For me, the full beauty of a tulip is only expressed once it is cut and placed in a vase. They are pretty enough in the garden, but it's only when arranged in a group, or placed singly in the perfect complement of a vase and location, that their elegance can be seen. I cut many different flowers and bring them in the house all spring and summer, but other flowers are also beautiful in their natural setting: a large shrub covered with lilacs is more thrilling than a bunch in a vase; as much as I love cut peonies, they are just as complexly seductive on their plants. Because I feel this way, each fall I plant several kinds of tulips in a row in the vegetable garden, just for cutting.
Even the interiors of the flowers have clear and dramatic forms; the central pistil with its three part cap, and the flowing towers of stamens surrounding it. This is an unknown tulip, mislabeled, so I can't tell you its name.
A delicate violet edge on a creamy white petal gives a subtle effect.
The outward curving petals of this lily-flowered variety give the flowers a delicate grace.

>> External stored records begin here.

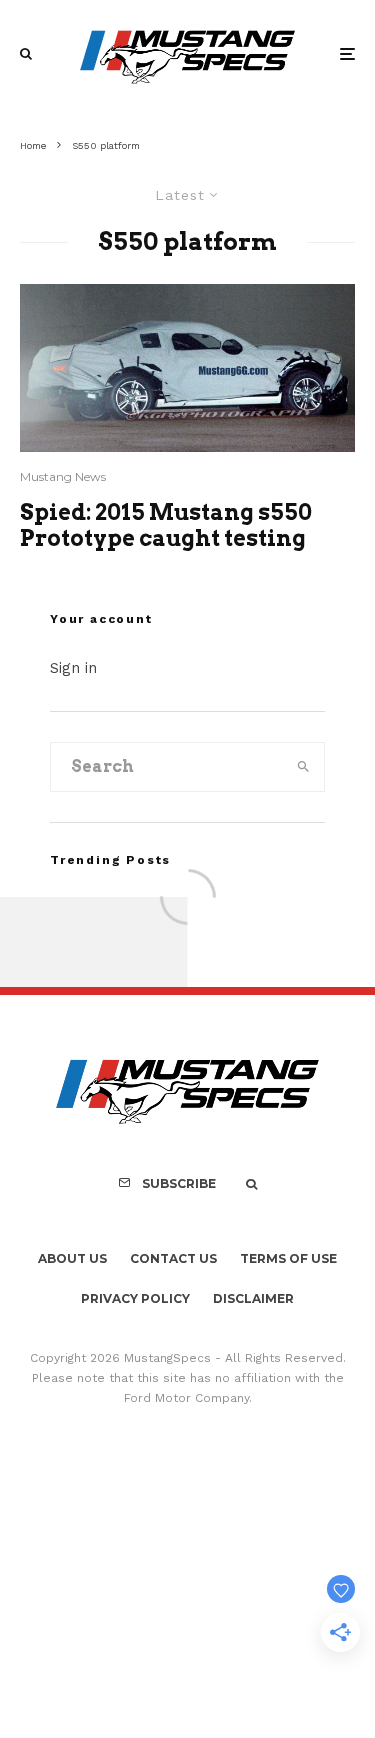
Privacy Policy (135, 1298)
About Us (72, 1258)
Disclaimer (253, 1298)
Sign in (73, 668)
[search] (303, 767)
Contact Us (173, 1258)
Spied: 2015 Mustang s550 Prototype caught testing (166, 525)
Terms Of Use (288, 1258)
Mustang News (63, 476)
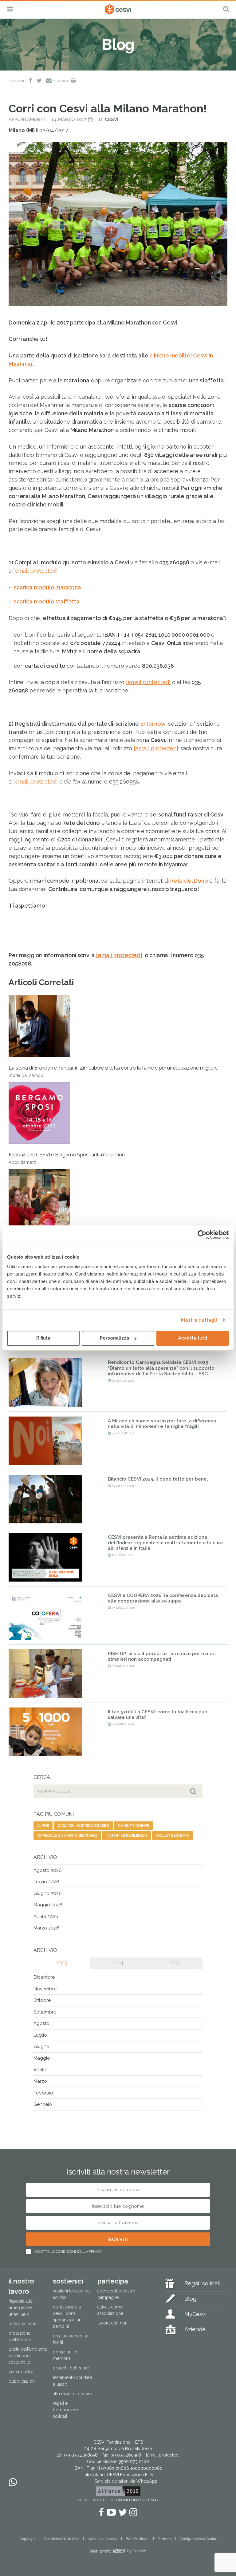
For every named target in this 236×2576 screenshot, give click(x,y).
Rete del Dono (189, 880)
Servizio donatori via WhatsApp (126, 2481)
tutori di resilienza (126, 1835)
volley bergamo (173, 1835)
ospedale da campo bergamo (67, 1835)
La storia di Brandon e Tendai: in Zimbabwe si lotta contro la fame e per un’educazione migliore (113, 1071)
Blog (190, 2299)
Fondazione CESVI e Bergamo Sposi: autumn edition (66, 1158)
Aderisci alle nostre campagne (116, 2294)
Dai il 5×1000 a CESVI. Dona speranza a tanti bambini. (68, 2316)
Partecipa (112, 2281)
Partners (164, 2539)
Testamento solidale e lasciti (72, 2380)
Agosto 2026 (47, 1870)
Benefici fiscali (137, 2539)
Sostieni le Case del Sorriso (72, 2294)
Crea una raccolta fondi (70, 2339)
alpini (43, 1826)
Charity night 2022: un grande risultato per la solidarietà (69, 1245)
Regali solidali (202, 2283)
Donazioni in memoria (65, 2355)
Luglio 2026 (46, 1882)
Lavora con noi (111, 2322)
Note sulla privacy (102, 2539)
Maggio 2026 (47, 1905)
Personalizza (114, 1338)
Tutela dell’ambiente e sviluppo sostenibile (28, 2355)
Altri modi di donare (72, 2393)
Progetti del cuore (71, 2367)
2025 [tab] (62, 1962)
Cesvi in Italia (21, 2371)
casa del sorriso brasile (83, 1826)
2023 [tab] (174, 1962)
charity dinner (133, 1826)
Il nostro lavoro (21, 2286)
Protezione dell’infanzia (20, 2336)
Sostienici (68, 2281)
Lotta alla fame (22, 2323)
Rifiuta (43, 1338)
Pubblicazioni (22, 2381)
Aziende (195, 2329)
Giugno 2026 (47, 1893)
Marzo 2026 (46, 1928)
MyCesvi (195, 2314)
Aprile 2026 (45, 1916)
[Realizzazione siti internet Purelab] (118, 2552)
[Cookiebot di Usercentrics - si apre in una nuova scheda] (202, 1234)
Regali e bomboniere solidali (65, 2410)
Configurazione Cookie (198, 2539)
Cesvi (111, 119)
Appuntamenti (27, 119)
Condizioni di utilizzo (61, 2539)
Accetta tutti (192, 1338)
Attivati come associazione (110, 2310)
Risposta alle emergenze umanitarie (21, 2307)
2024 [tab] (118, 1962)
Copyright (28, 2539)
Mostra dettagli (199, 1320)
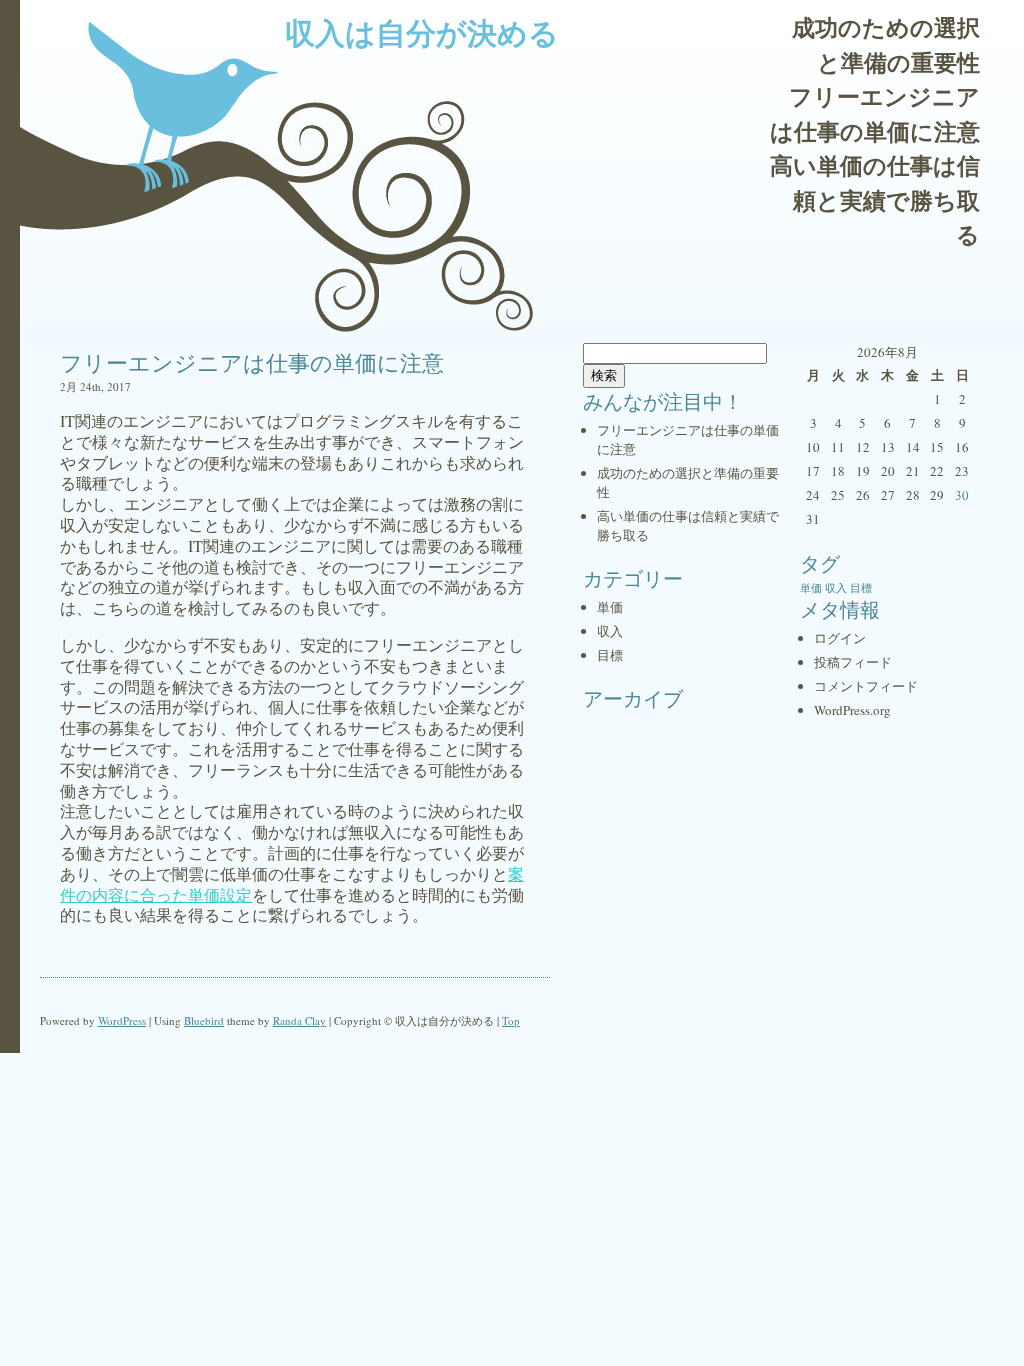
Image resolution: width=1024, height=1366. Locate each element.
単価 (610, 607)
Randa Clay (299, 1020)
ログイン (840, 638)
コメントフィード (866, 686)
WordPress (122, 1020)
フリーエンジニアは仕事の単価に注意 (875, 113)
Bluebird (204, 1020)
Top (511, 1020)
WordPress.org (852, 710)
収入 (610, 631)
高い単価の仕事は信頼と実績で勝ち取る (875, 199)
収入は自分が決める (422, 32)
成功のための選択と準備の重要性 (886, 44)
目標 (610, 655)
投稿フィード (853, 662)
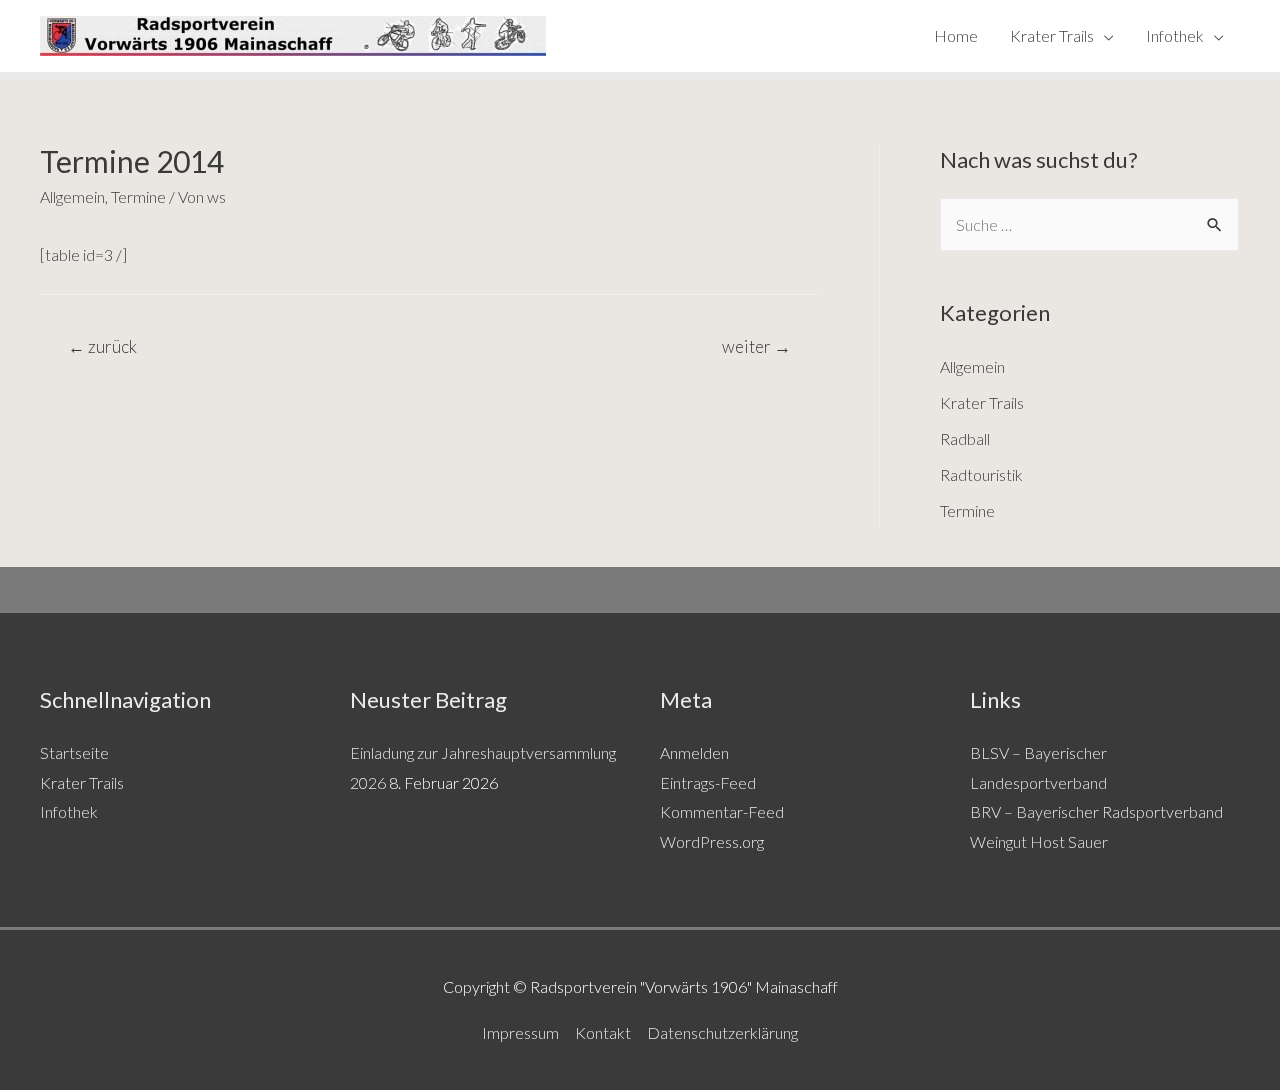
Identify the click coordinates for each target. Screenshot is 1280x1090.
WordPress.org (712, 841)
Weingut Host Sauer (1039, 841)
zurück (102, 346)
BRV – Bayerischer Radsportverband (1096, 811)
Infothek (1175, 35)
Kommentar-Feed (722, 811)
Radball (965, 438)
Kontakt (603, 1032)
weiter (756, 346)
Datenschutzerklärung (722, 1032)
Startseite (74, 752)
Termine (138, 196)
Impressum (520, 1032)
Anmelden (694, 752)
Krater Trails (1052, 35)
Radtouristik (981, 474)
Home (956, 35)
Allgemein (72, 196)
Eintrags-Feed (708, 782)
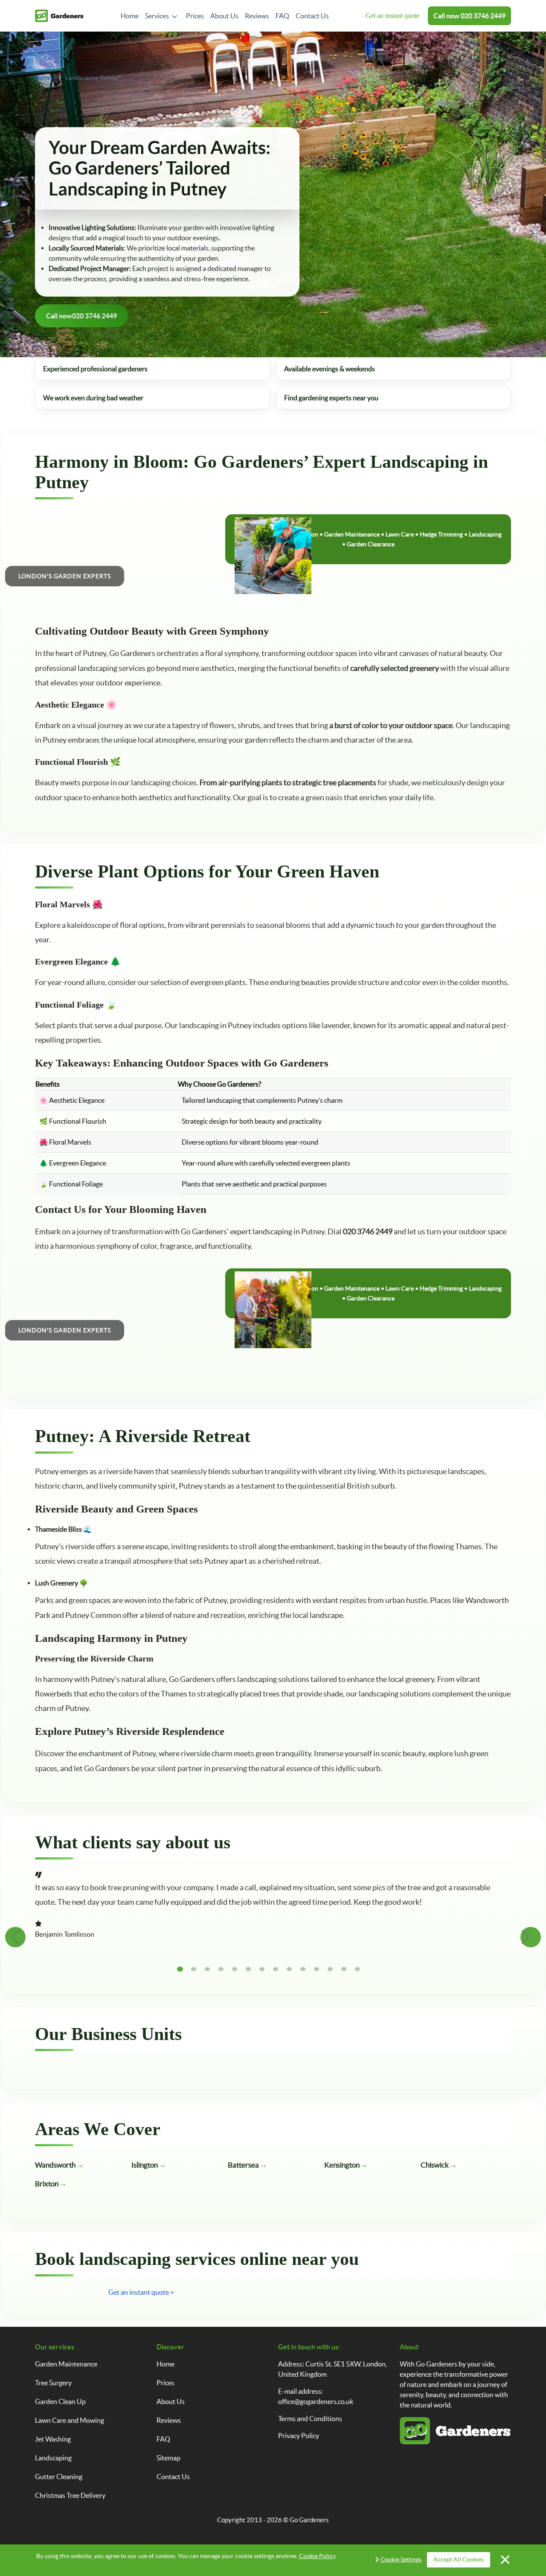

A favorite tulip of mine, Angelique mimics my favorite flower, the peony. It has a frothy loveliness, each petal subtly different in color and shape.
When Laura Fygi was just cut and brought indoors, the flowers were closed in a form like a rounded cone, each flower showing red, and yellow at its edges.
And then....one of the joys of watching tulips is seeing how their forms change, from a closed cone to an open cup, the stems curving up and down, becoming more fluid as they age.
Menton is another beloved tulip; it is a tall, large, gracious tulip of classic form.
Its color is a warm pink that shades to a lighter and warmer hue at its edges. It is a queen in its bearing.
There is even beauty in the flower as it dies, the petals gracefully dancing their way out of life.